The CANCAN Team: Tackling the Whole-Body Impact of Cachexia
Eileen White, PhD, FAACR, a professor at Rutgers University and deputy director of the Rutgers Cancer Institute, concluded the session discussing work from CANCAN (Cancer Cachexia Action Network) that she coleads. Approaching cancer as a disease of the whole body, CANCAN has been working to understand the mechanisms of cachexia, a wasting syndrome that affects most patients with advanced cancer. Understanding and stopping cachexia would result in improved therapeutic outcomes but also in improved quality of life for patients, White pointed out.
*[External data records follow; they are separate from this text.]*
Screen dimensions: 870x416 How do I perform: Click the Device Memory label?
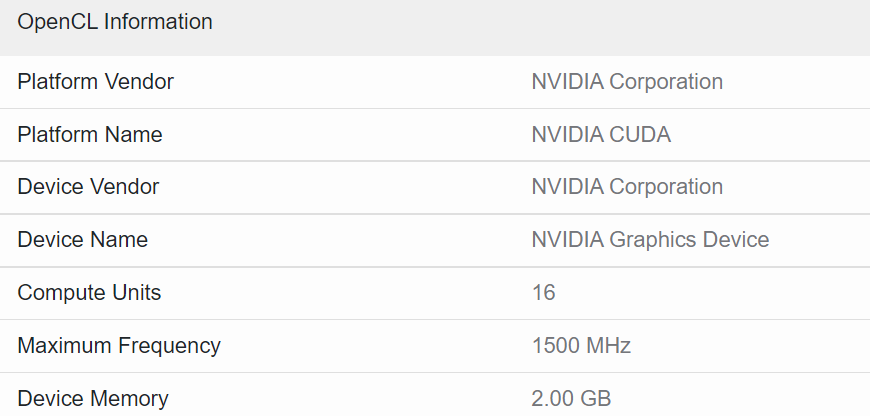(93, 398)
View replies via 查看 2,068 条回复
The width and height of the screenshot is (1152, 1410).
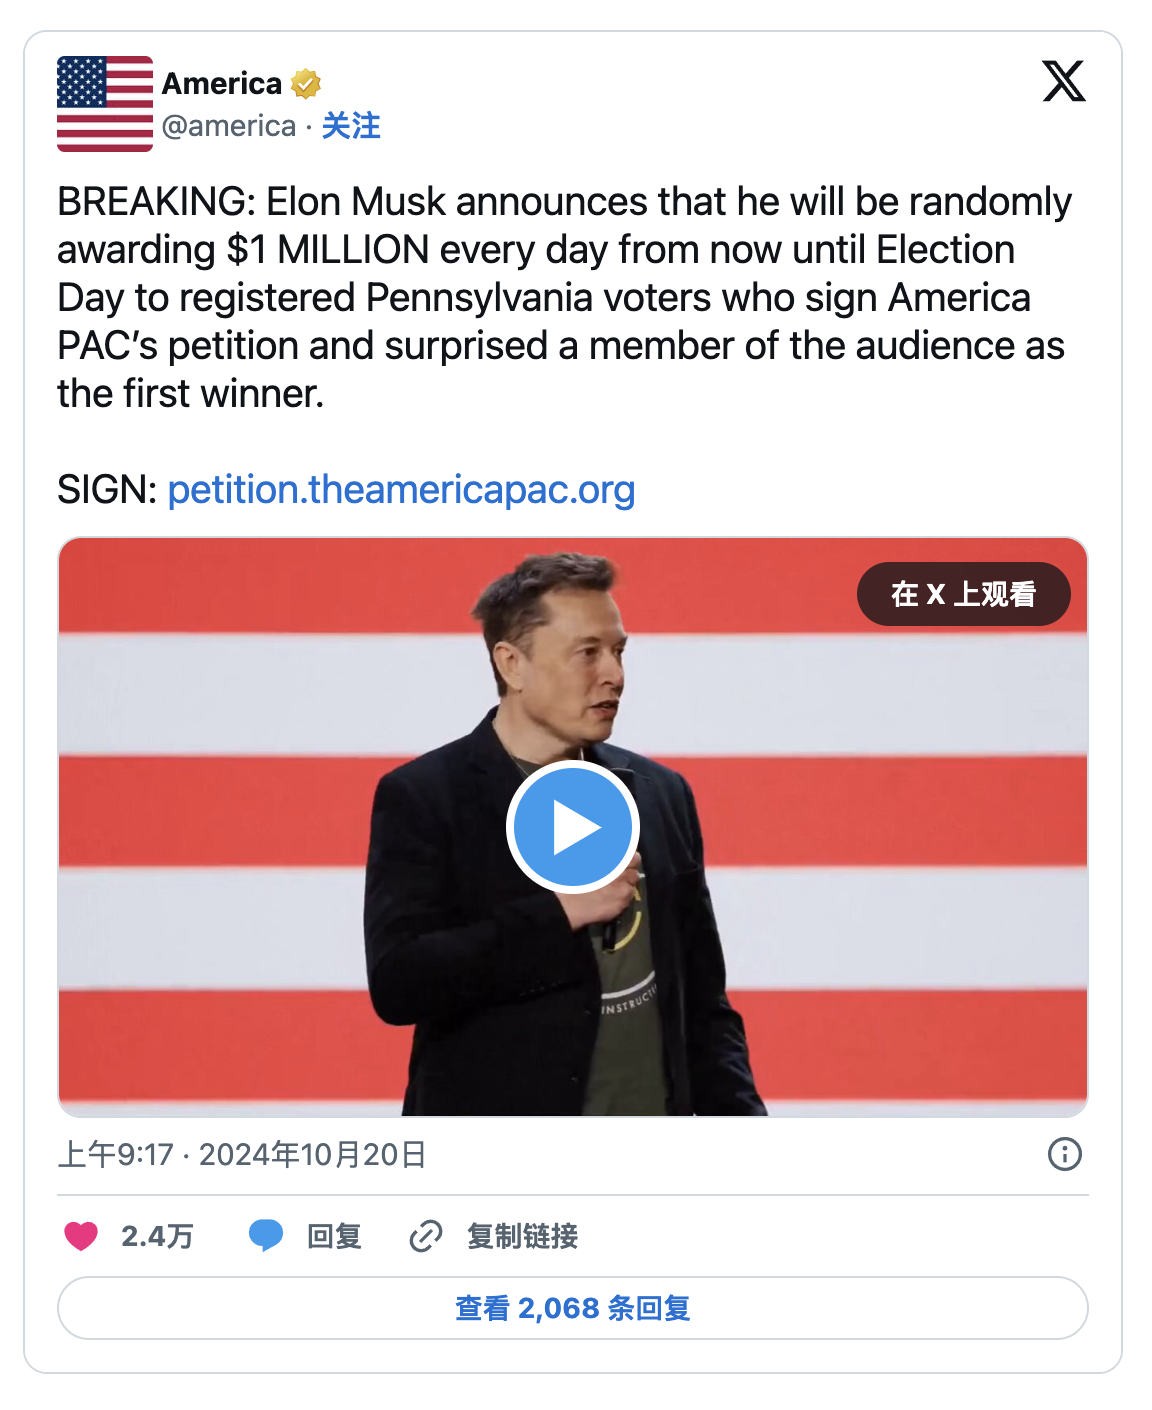click(x=573, y=1308)
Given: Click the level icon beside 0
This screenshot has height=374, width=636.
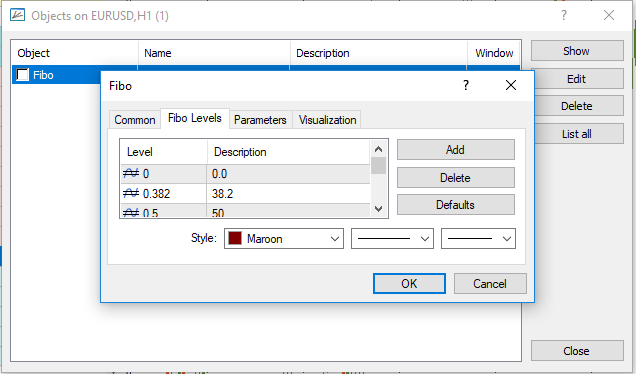Looking at the screenshot, I should click(x=131, y=174).
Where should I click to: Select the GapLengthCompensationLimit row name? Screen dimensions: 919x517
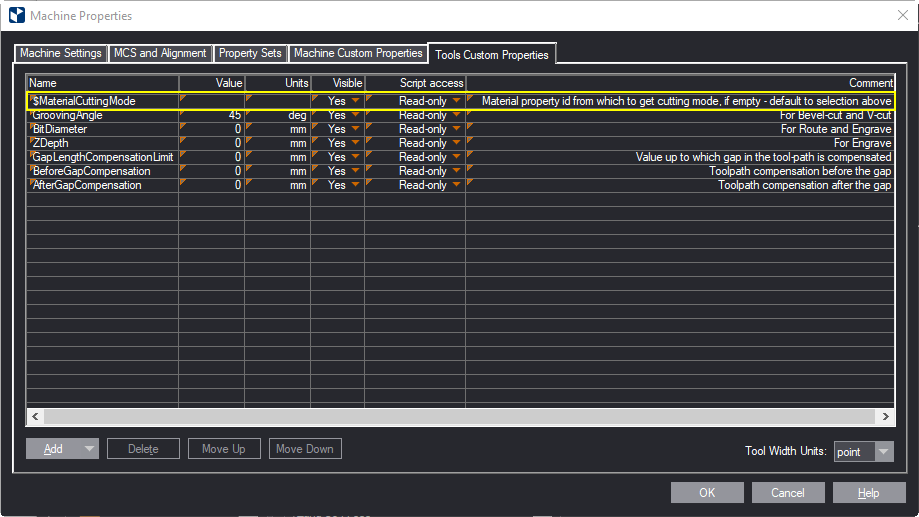[x=103, y=158]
White reviewed some of the significant discoveries contributed by CANCAN member labs. Some of these discoveries relate to the identification of brain signaling drivers of cachexia. For example, a group found that the GDF15 hormone activates the endocrine stress response resulting in increased circulating levels of glucocorticoids, which can lead to muscle wasting. Another lab discovered that the cachectic factor IL6 produced by the tumor acts in the brain to limit the production of dopamine, leading to apathy, which is frequently experienced by cachectic patients along with fatigue and depression.
The White lab developed genetically engineered mouse models of cancer cachexia and utilized them to investigate metabolic alterations. Specifically, in models driven by pancreatic cancer, White and colleagues found low serotonin and high kynurenine levels, which have also been observed in cancer patients and are suggestive of a disruption in the tryptophan metabolism. White explained that tryptophan can either enter the serotonin pathway to produce serotonin or the kynurenine pathway to produce the NAD+ coenzyme, or it can be metabolized by the microbiome to produce indoles.
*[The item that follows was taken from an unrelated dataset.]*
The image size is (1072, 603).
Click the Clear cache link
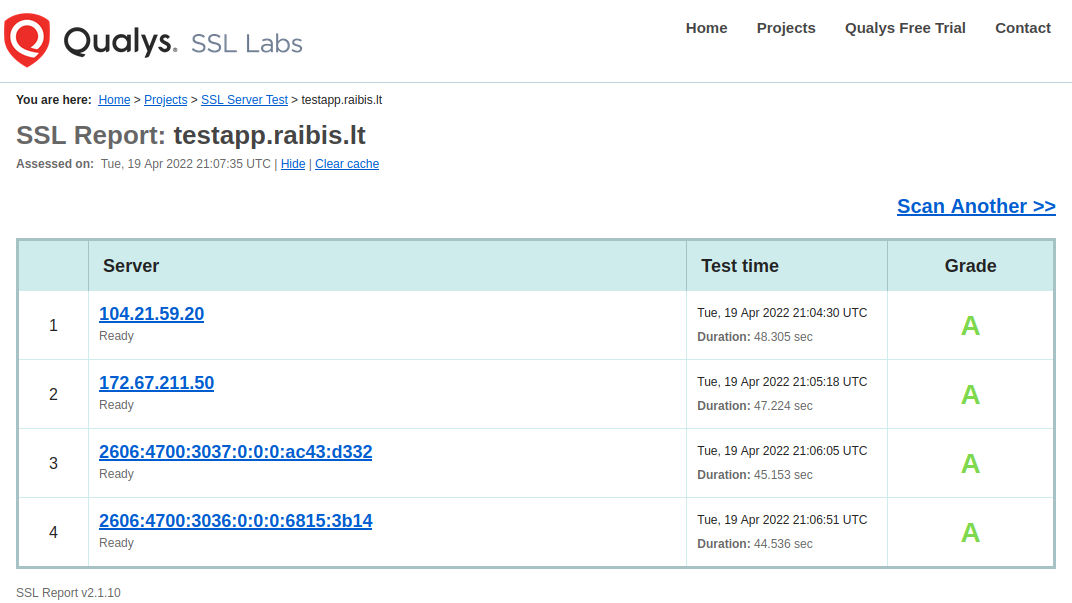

By favoring the kynurenine pathway, cachexia resulted in reduced production of serotonin, which may be associated with depression, lack of sleep regulation, and other symptoms experienced by cancer patients. Restoring serotonin levels in mice with a selective serotonin reuptake inhibitor (SSRI) increased food uptake and physical activity and lowered depression, suggesting that depression in cancer cachexia has a biochemical origin that may be therapeutically addressed. However, SSRI treatment had no effect on wasting, tumor burden, or survival, indicating that kynurenine induction contributes independently to cachexia.
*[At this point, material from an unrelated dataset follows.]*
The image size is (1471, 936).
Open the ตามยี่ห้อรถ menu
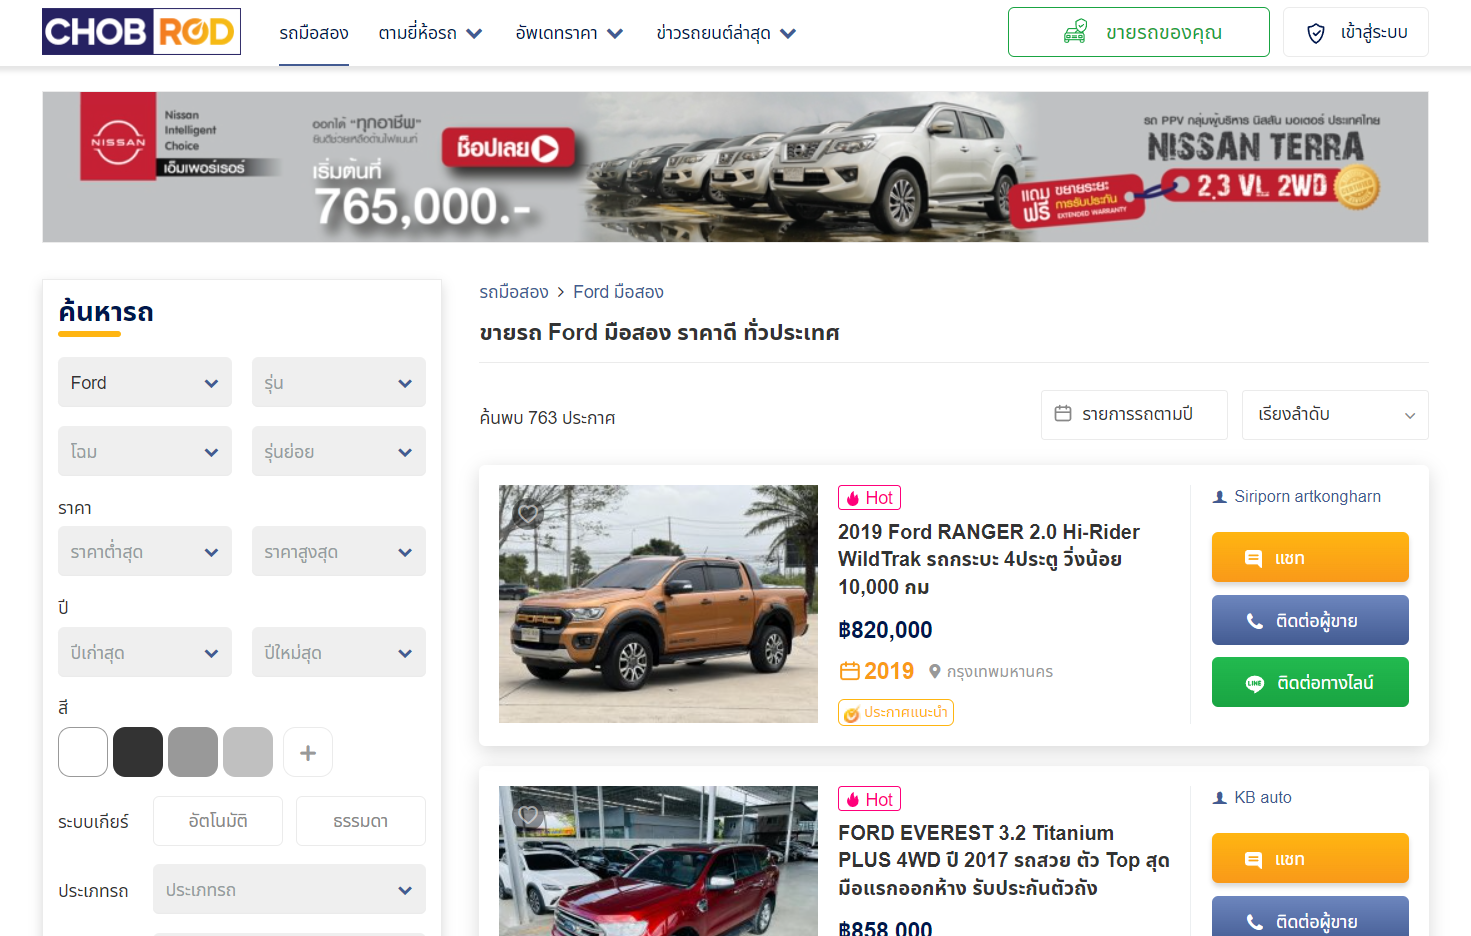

Team CANCAN is also conducting clinical observational studies to identify and characterize different subtypes of cancer cachexia, which may help develop specific treatments. Findings from these studies pointed to the existence of two types of cachexia that manifest with different levels of stress and inflammation blood markers, different severity of symptoms, and different survival trends. Furthermore, these studies uncovered a dynamic nature of cachexia, characterized by active bouts of weight loss and periods in which weight remains stable.
AACR Annual Meeting sessions are available for virtual viewing for all registered attendees through October 2026.